### WHAT IS BEING ASKED
Give every line of the data as a JSON list of strings, one string per line, leaving out blank lines.

### Data on locating visible targets
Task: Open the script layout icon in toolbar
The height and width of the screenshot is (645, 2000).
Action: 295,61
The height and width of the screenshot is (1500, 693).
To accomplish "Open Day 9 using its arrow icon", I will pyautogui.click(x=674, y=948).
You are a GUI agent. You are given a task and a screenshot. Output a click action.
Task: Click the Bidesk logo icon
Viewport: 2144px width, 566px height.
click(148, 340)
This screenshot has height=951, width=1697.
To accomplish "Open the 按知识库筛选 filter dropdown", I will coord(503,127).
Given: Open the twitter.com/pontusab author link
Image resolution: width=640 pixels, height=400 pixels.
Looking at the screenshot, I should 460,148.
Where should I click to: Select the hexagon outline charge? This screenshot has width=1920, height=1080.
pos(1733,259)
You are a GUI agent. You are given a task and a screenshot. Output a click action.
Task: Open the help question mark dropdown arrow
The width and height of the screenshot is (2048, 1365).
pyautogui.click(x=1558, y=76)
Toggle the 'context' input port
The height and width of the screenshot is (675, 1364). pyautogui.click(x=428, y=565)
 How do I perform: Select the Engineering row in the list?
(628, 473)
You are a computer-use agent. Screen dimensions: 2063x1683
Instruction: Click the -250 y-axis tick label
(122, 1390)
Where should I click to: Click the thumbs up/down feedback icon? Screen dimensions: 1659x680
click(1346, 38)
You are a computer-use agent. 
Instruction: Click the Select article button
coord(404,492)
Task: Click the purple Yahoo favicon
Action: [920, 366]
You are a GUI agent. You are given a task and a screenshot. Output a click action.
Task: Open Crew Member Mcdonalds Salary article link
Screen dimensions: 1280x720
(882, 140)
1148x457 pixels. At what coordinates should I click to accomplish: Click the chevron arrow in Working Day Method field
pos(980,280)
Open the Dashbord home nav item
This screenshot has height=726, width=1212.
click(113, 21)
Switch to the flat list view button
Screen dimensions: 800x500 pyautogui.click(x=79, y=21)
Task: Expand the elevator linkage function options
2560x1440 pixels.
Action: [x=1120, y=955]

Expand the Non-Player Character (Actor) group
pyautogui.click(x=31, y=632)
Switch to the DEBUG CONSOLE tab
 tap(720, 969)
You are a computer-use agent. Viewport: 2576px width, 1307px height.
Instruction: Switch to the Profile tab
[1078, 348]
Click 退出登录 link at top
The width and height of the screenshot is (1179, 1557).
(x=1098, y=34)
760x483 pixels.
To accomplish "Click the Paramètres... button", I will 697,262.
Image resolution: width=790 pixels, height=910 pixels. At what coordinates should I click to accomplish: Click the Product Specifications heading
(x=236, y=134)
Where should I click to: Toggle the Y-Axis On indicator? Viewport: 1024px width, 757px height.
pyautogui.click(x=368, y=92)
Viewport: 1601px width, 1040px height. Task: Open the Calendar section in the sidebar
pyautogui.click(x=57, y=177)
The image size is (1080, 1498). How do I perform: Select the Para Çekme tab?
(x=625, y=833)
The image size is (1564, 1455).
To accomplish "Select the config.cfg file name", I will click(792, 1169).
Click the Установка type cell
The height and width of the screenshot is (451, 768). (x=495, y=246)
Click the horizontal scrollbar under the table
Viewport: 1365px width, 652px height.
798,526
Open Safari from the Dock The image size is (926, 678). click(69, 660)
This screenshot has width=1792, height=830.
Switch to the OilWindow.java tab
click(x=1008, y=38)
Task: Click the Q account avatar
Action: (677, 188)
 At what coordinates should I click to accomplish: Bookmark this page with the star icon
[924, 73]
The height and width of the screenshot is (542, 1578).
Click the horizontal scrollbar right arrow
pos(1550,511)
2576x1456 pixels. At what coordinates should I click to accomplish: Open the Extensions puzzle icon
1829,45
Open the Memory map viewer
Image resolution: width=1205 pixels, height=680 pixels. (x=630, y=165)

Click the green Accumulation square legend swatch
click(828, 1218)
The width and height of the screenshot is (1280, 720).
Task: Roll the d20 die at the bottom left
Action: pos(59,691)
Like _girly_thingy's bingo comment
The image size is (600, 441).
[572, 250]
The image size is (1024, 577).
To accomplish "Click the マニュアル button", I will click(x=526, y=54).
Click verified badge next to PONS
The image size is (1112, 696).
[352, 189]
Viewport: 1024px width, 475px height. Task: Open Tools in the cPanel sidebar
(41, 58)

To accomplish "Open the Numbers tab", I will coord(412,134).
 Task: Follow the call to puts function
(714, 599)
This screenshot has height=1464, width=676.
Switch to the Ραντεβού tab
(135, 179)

### TASK RESULT
[
  "Task: Open the script layout icon in toolbar",
  "The height and width of the screenshot is (645, 2000).",
  "Action: 295,61",
  "The height and width of the screenshot is (1500, 693).",
  "To accomplish \"Open Day 9 using its arrow icon\", I will pyautogui.click(x=674, y=948).",
  "You are a GUI agent. You are given a task and a screenshot. Output a click action.",
  "Task: Click the Bidesk logo icon",
  "Viewport: 2144px width, 566px height.",
  "click(148, 340)",
  "This screenshot has height=951, width=1697.",
  "To accomplish \"Open the 按知识库筛选 filter dropdown\", I will coord(503,127).",
  "Given: Open the twitter.com/pontusab author link",
  "Image resolution: width=640 pixels, height=400 pixels.",
  "Looking at the screenshot, I should 460,148.",
  "Where should I click to: Select the hexagon outline charge? This screenshot has width=1920, height=1080.",
  "pos(1733,259)",
  "You are a GUI agent. You are given a task and a screenshot. Output a click action.",
  "Task: Open the help question mark dropdown arrow",
  "The width and height of the screenshot is (2048, 1365).",
  "pyautogui.click(x=1558, y=76)",
  "Toggle the 'context' input port",
  "The height and width of the screenshot is (675, 1364). pyautogui.click(x=428, y=565)",
  " How do I perform: Select the Engineering row in the list?",
  "(628, 473)",
  "You are a computer-use agent. Screen dimensions: 2063x1683",
  "Instruction: Click the -250 y-axis tick label",
  "(122, 1390)",
  "Where should I click to: Click the thumbs up/down feedback icon? Screen dimensions: 1659x680",
  "click(1346, 38)",
  "You are a computer-use agent. ",
  "Instruction: Click the Select article button",
  "coord(404,492)",
  "Task: Click the purple Yahoo favicon",
  "Action: [920, 366]",
  "You are a GUI agent. You are given a task and a screenshot. Output a click action.",
  "Task: Open Crew Member Mcdonalds Salary article link",
  "Screen dimensions: 1280x720",
  "(882, 140)",
  "1148x457 pixels. At what coordinates should I click to accomplish: Click the chevron arrow in Working Day Method field",
  "pos(980,280)",
  "Open the Dashbord home nav item",
  "This screenshot has height=726, width=1212.",
  "click(113, 21)",
  "Switch to the flat list view button",
  "Screen dimensions: 800x500 pyautogui.click(x=79, y=21)",
  "Task: Expand the elevator linkage function options",
  "2560x1440 pixels.",
  "Action: [x=1120, y=955]",
  "Expand the Non-Player Character (Actor) group",
  "pyautogui.click(x=31, y=632)",
  "Switch to the DEBUG CONSOLE tab",
  " tap(720, 969)",
  "You are a computer-use agent. Viewport: 2576px width, 1307px height.",
  "Instruction: Switch to the Profile tab",
  "[1078, 348]",
  "Click 退出登录 link at top",
  "The width and height of the screenshot is (1179, 1557).",
  "(x=1098, y=34)",
  "760x483 pixels.",
  "To accomplish \"Click the Paramètres... button\", I will 697,262.",
  "Image resolution: width=790 pixels, height=910 pixels. At what coordinates should I click to accomplish: Click the Product Specifications heading",
  "(x=236, y=134)",
  "Where should I click to: Toggle the Y-Axis On indicator? Viewport: 1024px width, 757px height.",
  "pyautogui.click(x=368, y=92)",
  "Viewport: 1601px width, 1040px height. Task: Open the Calendar section in the sidebar",
  "pyautogui.click(x=57, y=177)",
  "The image size is (1080, 1498). How do I perform: Select the Para Çekme tab?",
  "(x=625, y=833)",
  "The image size is (1564, 1455).",
  "To accomplish \"Select the config.cfg file name\", I will click(792, 1169).",
  "Click the Установка type cell",
  "The height and width of the screenshot is (451, 768). (x=495, y=246)",
  "Click the horizontal scrollbar under the table",
  "Viewport: 1365px width, 652px height.",
  "798,526",
  "Open Safari from the Dock The image size is (926, 678). click(69, 660)",
  "This screenshot has width=1792, height=830.",
  "Switch to the OilWindow.java tab",
  "click(x=1008, y=38)",
  "Task: Click the Q account avatar",
  "Action: (677, 188)",
  " At what coordinates should I click to accomplish: Bookmark this page with the star icon",
  "[924, 73]",
  "The height and width of the screenshot is (542, 1578).",
  "Click the horizontal scrollbar right arrow",
  "pos(1550,511)",
  "2576x1456 pixels. At what coordinates should I click to accomplish: Open the Extensions puzzle icon",
  "1829,45",
  "Open the Memory map viewer",
  "Image resolution: width=1205 pixels, height=680 pixels. (x=630, y=165)",
  "Click the green Accumulation square legend swatch",
  "click(828, 1218)",
  "The width and height of the screenshot is (1280, 720).",
  "Task: Roll the d20 die at the bottom left",
  "Action: pos(59,691)",
  "Like _girly_thingy's bingo comment",
  "The image size is (600, 441).",
  "[572, 250]",
  "The image size is (1024, 577).",
  "To accomplish \"Click the マニュアル button\", I will click(x=526, y=54).",
  "Click verified badge next to PONS",
  "The image size is (1112, 696).",
  "[352, 189]",
  "Viewport: 1024px width, 475px height. Task: Open Tools in the cPanel sidebar",
  "(41, 58)",
  "To accomplish \"Open the Numbers tab\", I will coord(412,134).",
  " Task: Follow the call to puts function",
  "(714, 599)",
  "This screenshot has height=1464, width=676.",
  "Switch to the Ραντεβού tab",
  "(135, 179)"
]